Jevons paradox

Jevons Paradox in AI and Nvidia

  • Many comments apply Jevons to AI: cheaper or more efficient training/inference (e.g., DeepSeek R1, synthetic data, RL) could drive more total AI usage and thus more total GPU demand.
  • Some argue the DeepSeek paper is actually bullish for Nvidia: synthetic data pipelines and “thinking models” imply more and better foundation models, hence more GPU usage overall.
  • Others counter that Nvidia’s current margins rely on a few mega-buyers building huge, differentiated datacenters. If AI becomes cheap and commoditized, demand for ultra‑expensive datacenter GPUs and $500B buildouts may shrink even if total AI use rises.

Stock Valuation, Market Dynamics, and Politics

  • Comparisons are made between NVDA and AMZN in the dotcom era. Detractors say the analogy fails because Nvidia already has massive operating income; supporters still see bubble‑like speculation and hope for a “dot‑com‑style” AI crash as a buying opportunity.
  • Several note Jevons applies to resource consumption, not directly to stock prices.
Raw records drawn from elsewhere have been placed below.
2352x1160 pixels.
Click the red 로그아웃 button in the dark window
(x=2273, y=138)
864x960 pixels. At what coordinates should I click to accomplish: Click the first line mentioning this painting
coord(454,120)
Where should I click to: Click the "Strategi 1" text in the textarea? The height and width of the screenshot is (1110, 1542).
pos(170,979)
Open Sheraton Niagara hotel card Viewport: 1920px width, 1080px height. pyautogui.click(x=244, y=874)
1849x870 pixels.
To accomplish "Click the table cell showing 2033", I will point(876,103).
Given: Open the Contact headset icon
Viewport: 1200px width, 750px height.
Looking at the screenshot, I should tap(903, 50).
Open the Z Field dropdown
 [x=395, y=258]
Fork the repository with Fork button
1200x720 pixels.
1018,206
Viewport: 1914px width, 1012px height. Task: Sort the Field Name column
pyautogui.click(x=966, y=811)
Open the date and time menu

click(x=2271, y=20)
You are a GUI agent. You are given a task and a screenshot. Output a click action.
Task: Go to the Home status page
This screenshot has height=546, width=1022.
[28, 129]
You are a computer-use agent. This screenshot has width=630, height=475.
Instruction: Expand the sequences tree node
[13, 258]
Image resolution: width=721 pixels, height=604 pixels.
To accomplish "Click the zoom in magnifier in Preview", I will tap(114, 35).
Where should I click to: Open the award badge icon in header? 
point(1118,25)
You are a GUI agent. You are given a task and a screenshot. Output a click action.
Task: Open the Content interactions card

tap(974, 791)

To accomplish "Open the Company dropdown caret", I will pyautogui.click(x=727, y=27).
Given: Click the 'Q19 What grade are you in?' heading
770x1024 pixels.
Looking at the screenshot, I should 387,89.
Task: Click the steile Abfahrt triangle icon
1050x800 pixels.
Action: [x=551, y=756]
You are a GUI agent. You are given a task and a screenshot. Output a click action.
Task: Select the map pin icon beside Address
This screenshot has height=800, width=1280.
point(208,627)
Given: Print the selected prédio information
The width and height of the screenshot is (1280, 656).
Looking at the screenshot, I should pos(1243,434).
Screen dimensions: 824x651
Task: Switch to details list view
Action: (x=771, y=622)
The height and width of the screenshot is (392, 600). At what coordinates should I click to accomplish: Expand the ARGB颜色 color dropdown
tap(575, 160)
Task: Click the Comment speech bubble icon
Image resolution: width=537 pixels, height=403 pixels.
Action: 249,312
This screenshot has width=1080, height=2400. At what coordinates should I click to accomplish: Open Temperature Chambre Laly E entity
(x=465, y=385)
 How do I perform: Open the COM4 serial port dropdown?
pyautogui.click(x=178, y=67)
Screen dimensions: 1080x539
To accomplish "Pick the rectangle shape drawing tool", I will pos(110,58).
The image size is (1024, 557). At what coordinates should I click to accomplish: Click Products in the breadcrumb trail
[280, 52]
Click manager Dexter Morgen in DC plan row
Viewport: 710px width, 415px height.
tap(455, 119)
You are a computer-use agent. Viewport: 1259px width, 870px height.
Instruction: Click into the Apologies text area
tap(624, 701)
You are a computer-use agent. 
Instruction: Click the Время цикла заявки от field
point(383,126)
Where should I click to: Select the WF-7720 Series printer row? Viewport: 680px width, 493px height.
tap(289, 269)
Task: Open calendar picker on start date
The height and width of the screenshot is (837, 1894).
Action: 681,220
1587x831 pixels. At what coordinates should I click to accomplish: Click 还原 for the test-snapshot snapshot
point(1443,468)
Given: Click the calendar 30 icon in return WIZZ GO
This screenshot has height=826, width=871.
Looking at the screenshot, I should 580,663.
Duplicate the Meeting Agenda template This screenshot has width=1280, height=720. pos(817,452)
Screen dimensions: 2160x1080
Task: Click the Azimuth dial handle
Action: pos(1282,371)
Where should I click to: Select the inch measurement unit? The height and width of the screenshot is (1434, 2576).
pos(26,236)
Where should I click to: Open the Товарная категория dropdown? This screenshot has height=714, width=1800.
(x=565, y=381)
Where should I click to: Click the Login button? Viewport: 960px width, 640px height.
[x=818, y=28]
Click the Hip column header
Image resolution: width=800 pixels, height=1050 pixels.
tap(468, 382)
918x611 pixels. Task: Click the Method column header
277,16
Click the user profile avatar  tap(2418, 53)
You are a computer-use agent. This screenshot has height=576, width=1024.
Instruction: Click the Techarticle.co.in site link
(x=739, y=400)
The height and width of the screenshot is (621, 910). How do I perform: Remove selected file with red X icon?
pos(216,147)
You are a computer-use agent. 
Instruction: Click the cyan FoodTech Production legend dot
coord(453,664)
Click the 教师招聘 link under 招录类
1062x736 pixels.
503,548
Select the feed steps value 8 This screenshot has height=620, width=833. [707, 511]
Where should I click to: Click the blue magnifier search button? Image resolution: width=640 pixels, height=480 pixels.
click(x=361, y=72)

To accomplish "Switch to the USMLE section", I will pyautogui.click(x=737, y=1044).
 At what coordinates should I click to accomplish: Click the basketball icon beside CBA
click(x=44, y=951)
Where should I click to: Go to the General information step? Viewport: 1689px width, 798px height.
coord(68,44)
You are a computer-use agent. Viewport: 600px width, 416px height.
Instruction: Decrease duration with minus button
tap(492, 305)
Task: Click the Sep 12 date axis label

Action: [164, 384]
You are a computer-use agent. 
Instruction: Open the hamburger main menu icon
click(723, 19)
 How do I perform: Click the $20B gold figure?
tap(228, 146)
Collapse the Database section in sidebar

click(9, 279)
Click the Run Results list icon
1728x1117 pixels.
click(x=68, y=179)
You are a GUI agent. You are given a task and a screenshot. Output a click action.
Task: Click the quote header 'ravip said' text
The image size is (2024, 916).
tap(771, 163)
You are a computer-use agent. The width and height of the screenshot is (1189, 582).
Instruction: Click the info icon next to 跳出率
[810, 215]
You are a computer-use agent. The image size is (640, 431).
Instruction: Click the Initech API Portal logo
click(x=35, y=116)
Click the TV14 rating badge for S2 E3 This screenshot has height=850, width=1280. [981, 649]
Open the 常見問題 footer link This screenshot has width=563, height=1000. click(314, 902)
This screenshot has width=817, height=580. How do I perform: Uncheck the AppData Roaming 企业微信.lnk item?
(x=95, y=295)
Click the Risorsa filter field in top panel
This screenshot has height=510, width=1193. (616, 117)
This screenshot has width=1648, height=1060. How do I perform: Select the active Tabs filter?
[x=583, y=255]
Market moves reflect perceptions of future margins and competition, not just volume.
  • A side thread debates a recent high‑profile Nvidia stock sale: some see normal trading on public news; others speculate about political insider knowledge, without evidence.

Efficiency, Constraints, and Demand Curves

  • One line of argument: theory of constraints and finite use cases mean there isn’t an infinite GPU demand curve; at some efficiency level, “good enough” caps spending.
  • Others claim that large labs will always find ways to saturate any available compute (larger, more frequent, or more specialized models), so efficiency gains still increase total consumption.
  • Analogies are drawn to SMT solvers: huge efficiency and price drops didn’t yield infinite or even massive mass‑market demand; adoption is limited by people and workflows, not just cost.

Access to LLMs and Price Sensitivity

  • Several commenters say price does lock out users and organizations:
    • Paid add‑ons for office suites were too expensive for many SMBs.
    • Local SOTA inference often needs 400–768 GB of RAM/VRAM, with hardware costing $15–30k, which is out of reach for most individuals.
  • Lower costs plus local trainability are seen as alleviating:
    • Lack of tuning control,
    • Data ownership/privacy issues,
    • Power waste per useful unit of work.
  • Some remain skeptical, arguing many end users dislike current AI features and that LLMs are “solutions in search of problems.”

Induced Demand, Rebound Effect, and Definitions

  • Multiple comments tie Jevons to induced demand and the rebound effect:
    • Rebound: efficiency → more use, partially offsetting savings.
    • Jevons: efficiency → more than full offset, total resource use rises.
  • Debate centers on whether induced demand is:
    • Just “realized latent demand” along a standard demand curve, or
    • A genuine shift of the demand curve itself.
  • Highway and housing examples illustrate how cheaper travel or lighting can permanently change behavior and urban form.

Energy, Lighting, Transport, and Other Examples

  • Home insulation: cited research suggests initial gas savings erode as occupants raise thermostats, matching Jevons‑like behavior.
  • LEDs: strong disagreement over whether 10x efficiency led to similar or greater increases in total lighting energy:
    • Some point to far more fixtures (accent lights, outdoor, screens) and historical data showing consumption rising >100x as lighting got cheaper.
    • Others doubt a full 10x usage increase and focus on per‑fixture savings and reduced replacement.
  • Transport: commenters discuss EVs and 1950s travel levels; cheaper per‑km driving may increase total kilometers driven, but lifestyle and urban design constraints complicate this.

Scope and Misuse of Jevons

  • Several see Jevons being casually invoked as “cope” to defend high AI and chip valuations, ignoring time lags and competitive dynamics.
  • Others stress that Jevons is empirically uncommon compared to ordinary rebound effects and that its relevance must be analyzed case by case, not assumed.